About this task |
The answer is a single number: the count of lines in the records below that contain the word "target".

Dataset entries |

^^^^^^^^

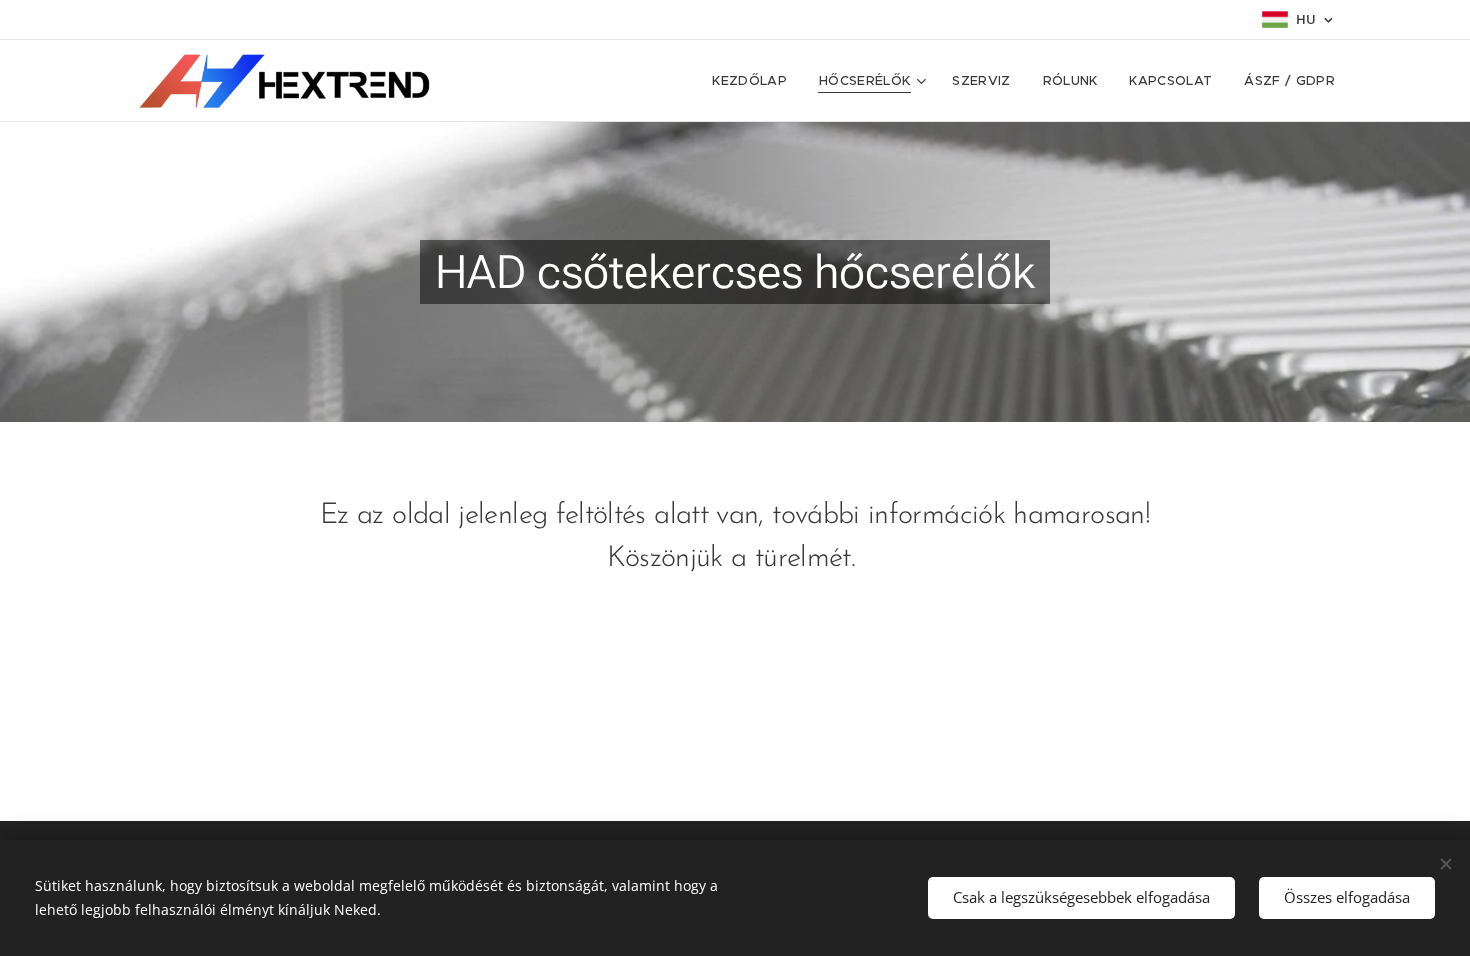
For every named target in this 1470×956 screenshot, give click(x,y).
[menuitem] (755, 81)
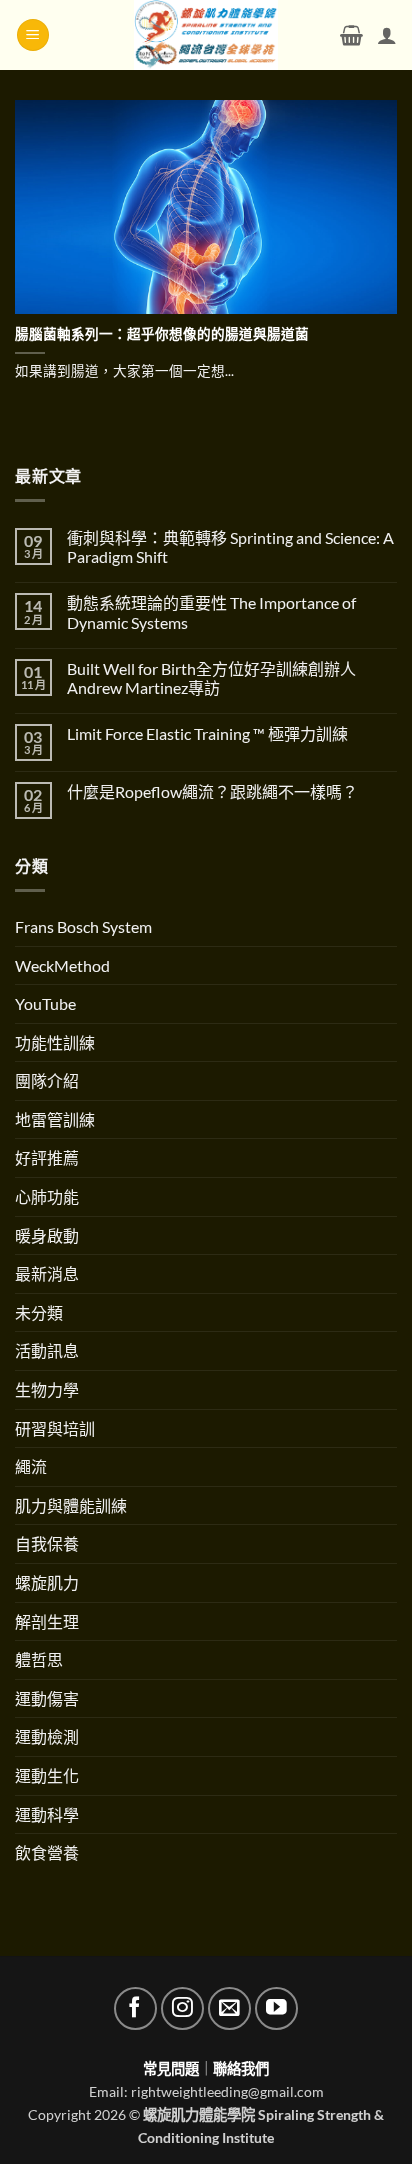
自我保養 (47, 1543)
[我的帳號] (387, 35)
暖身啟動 (47, 1235)
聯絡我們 (241, 2068)
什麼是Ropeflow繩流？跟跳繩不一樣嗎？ (212, 791)
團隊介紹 (47, 1080)
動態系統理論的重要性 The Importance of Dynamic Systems (211, 612)
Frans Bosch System (83, 926)
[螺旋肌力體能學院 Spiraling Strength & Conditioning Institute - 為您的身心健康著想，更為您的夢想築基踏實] (206, 35)
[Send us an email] (229, 2008)
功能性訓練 (55, 1042)
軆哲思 (39, 1659)
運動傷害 (47, 1698)
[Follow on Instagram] (182, 2008)
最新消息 (47, 1273)
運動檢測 (47, 1736)
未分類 (39, 1312)
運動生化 (47, 1775)
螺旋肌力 (47, 1582)
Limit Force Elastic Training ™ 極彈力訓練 (207, 733)
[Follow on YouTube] (276, 2008)
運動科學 (47, 1814)
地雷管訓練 (55, 1119)
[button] (33, 35)
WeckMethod (62, 965)
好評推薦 (47, 1157)
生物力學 (47, 1389)
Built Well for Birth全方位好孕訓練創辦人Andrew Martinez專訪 (211, 678)
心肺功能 (47, 1196)
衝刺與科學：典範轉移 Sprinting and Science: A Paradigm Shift (230, 547)
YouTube (45, 1003)
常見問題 (171, 2068)
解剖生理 (47, 1621)
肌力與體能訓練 (71, 1505)
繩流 (31, 1466)
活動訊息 (47, 1350)
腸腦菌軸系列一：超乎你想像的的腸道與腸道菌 (162, 334)
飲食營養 (47, 1852)
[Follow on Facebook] (135, 2008)
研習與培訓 (55, 1428)
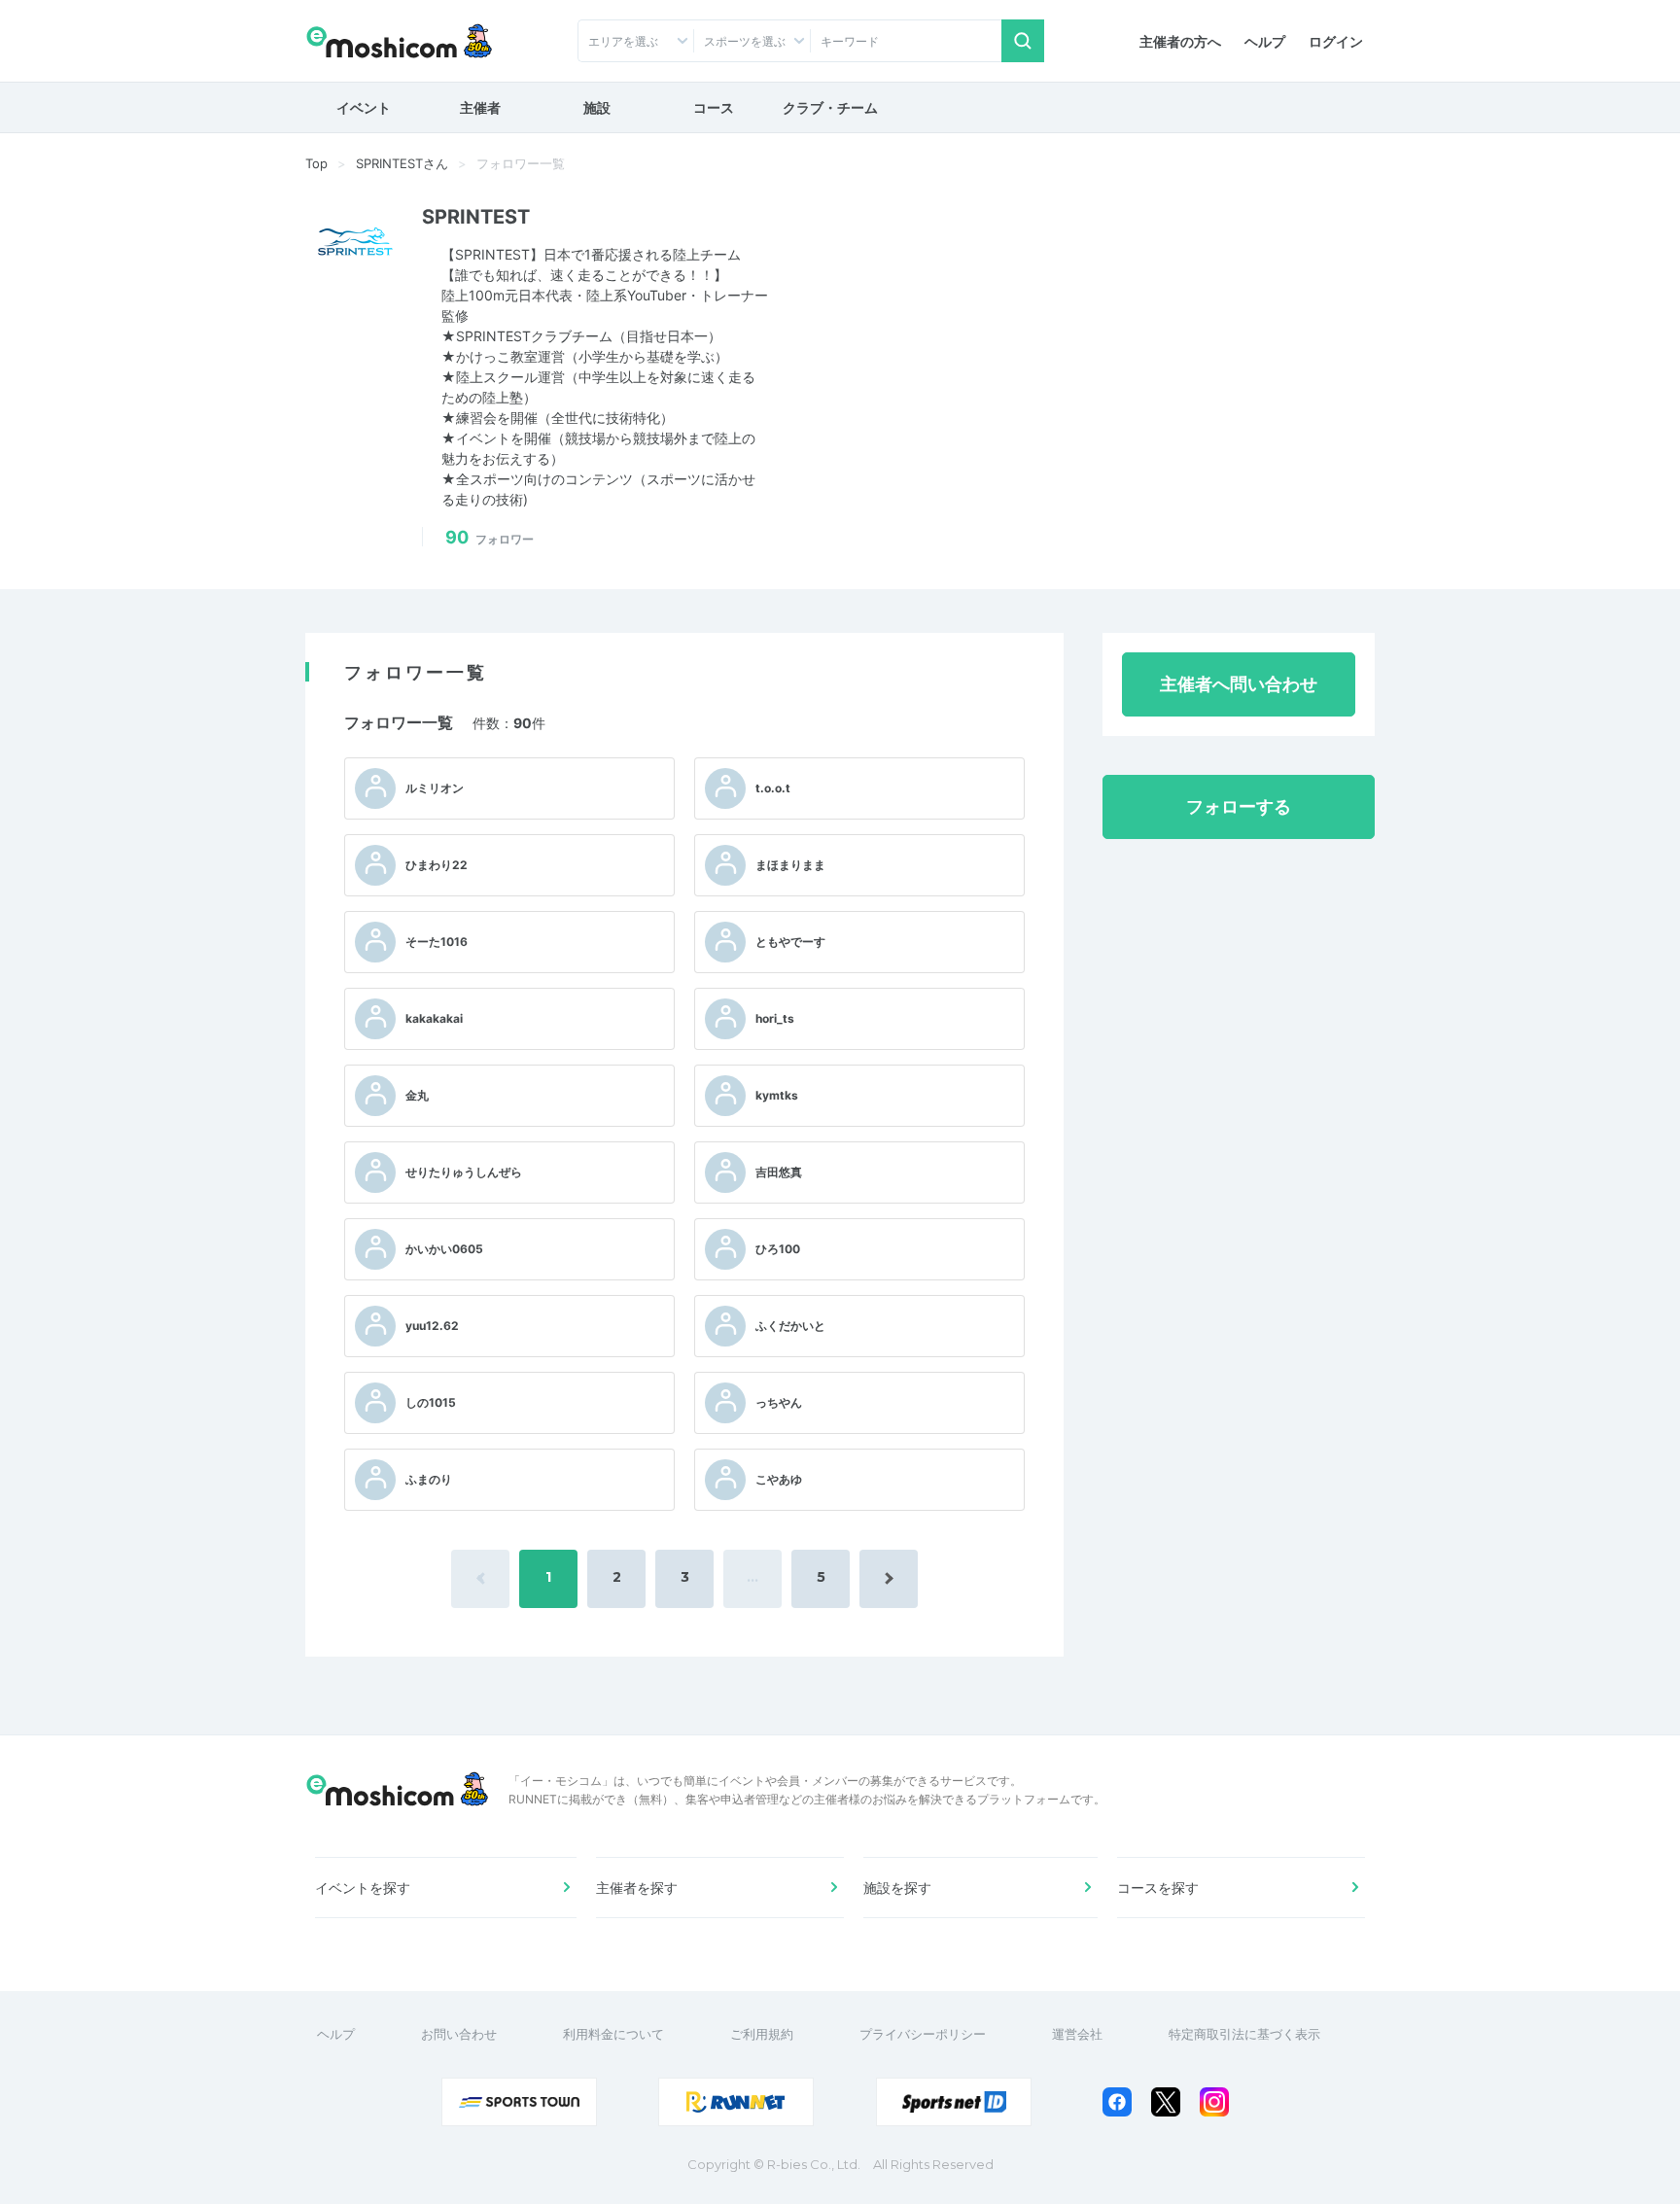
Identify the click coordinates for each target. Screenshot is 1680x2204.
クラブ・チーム (830, 107)
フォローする (1238, 806)
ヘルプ (1264, 41)
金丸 (417, 1095)
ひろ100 (777, 1249)
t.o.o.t (772, 788)
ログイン (1336, 41)
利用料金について (613, 2034)
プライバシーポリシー (922, 2034)
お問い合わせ (459, 2034)
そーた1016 (436, 941)
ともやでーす (790, 941)
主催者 (480, 107)
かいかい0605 (444, 1249)
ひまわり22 (436, 864)
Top (316, 163)
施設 (597, 107)
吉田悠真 (778, 1172)
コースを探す (1158, 1887)
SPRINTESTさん (402, 163)
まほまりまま (790, 864)
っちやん (778, 1402)
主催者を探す (637, 1887)
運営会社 (1077, 2034)
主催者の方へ (1180, 41)
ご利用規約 (761, 2034)
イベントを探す (362, 1887)
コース (713, 107)
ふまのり (428, 1479)
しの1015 (430, 1402)
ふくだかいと (790, 1325)
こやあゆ (778, 1479)
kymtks (776, 1095)
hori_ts (774, 1018)
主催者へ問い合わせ (1238, 684)
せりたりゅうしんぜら (463, 1172)
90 (489, 537)
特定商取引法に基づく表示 (1244, 2034)
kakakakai (434, 1018)
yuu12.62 (432, 1325)
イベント (363, 107)
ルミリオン (434, 788)
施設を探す (897, 1887)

^^^^^^^^

Task solution |
2